Come possono, infatti, definirsi bellissimi i campi ben recintati dove è meglio che non entri nessun animale, sia esso uomo, cinghiale, uccello o scoiattolo, perché abbondantemente irrorati da diserbanti e concimi chimici ? Quale futuro si offre ai piccoli produttori?
“L’uso massiccio di fertilizzanti azotati, che poi, a causa delle piogge, si sono riversati nel bacino lacustre, comporta l’aumento di queste sostanze nocive nelle acque” così afferma il prof. Giuseppe Nascetti, ordinario di Ecologia al Dipartimento di Scienze Ecologiche e Biologiche dell’Università della Tuscia, che da più di 20 anni studia lo stato di salute del Lago di Vico.
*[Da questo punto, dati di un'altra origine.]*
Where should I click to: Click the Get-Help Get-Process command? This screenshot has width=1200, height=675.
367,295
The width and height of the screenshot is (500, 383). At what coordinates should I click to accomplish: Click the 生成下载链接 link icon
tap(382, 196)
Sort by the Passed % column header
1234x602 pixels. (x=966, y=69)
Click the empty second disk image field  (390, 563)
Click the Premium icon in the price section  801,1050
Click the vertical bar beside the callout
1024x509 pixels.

Perché la Regione Lazio, nonostante le nostre richieste, ancora non rivede la delibera che ha permesso la formazione del PUA in un comprensorio dove sono vietate per legge le immissioni nelle acque di sostanze inquinanti, proprio perché da utilizzare come potabili?
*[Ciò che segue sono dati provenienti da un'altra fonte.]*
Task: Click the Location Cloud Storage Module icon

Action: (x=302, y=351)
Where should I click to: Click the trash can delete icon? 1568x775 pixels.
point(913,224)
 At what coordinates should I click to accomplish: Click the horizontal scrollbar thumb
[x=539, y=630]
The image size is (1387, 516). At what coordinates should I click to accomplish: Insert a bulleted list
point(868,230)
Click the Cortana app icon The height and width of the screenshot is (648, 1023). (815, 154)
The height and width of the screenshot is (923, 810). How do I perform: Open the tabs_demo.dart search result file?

La legge R.L. n. 539 del 2/11/2012 BUR n.67 pag 215, è infatti un’assurdità giuridica perché mentre individua le aree di salvaguardia ambientale in tutta la conca del lago, al punto 6/3 permette di continuare l’uso di diserbanti e concimi chimici, attraverso i PUA. La qualità delle acque del lago di Vico da allora è peggiorata e documenti dell’Istituto Superiore di Sanità lo certificano, e nonostante ciò ne viene permessa la utilizzazione per le produzioni agricole, per l’abbeveraggio degli animali e la distribuzione nelle abitazioni di Ronciglione e Caprarola, sebbene siano in vigore le ordinanze di non potabilità.
L’ampliamento dei terreni per la monocoltura delle nocciole, è quindi un intervento che si inserisce in un ecosistema già compromesso, che andrebbe invece tutelato, per farlo tornare ad essere sano, oltre che bellissimo.
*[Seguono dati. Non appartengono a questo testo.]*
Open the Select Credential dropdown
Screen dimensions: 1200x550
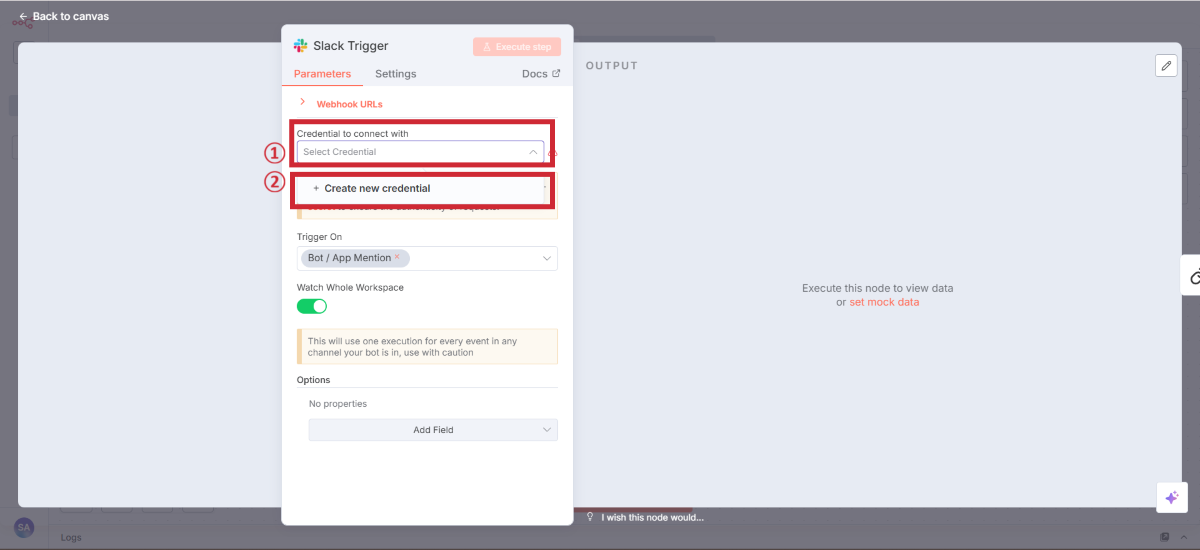[x=420, y=152]
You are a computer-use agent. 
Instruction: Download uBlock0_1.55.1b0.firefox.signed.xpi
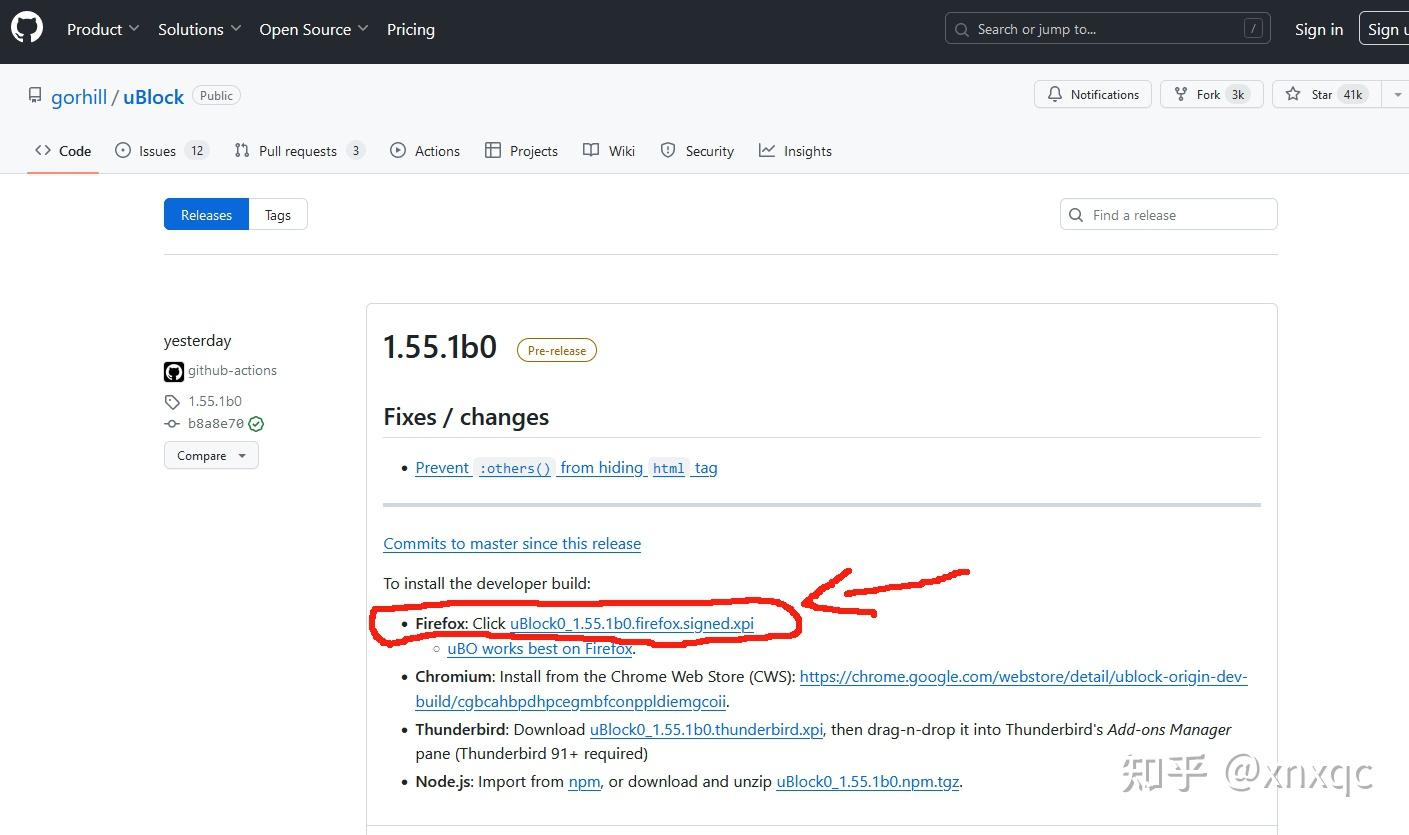pyautogui.click(x=631, y=622)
Fermare l’eutrofizzazione dovrebbe essere il pensiero preminente delle istituzioni. La perdita di beni ambientali danneggia enormemente il turismo e il valore del patrimonio immobiliare. Questo quanto è accaduto per il Lago di Vico.
Finanziare allora l’impianto di altri noccioleti è quindi una scelta fatta “nel segno della sostenibilità ambientale”?
In zone protette come sono i laghi viterbesi Vico e Bolsena, tale scelta dimostra al contrario, che nella programmazione di interventi nell’agricoltura, vengono tenuti di poco conto i principi di tutela ambientale.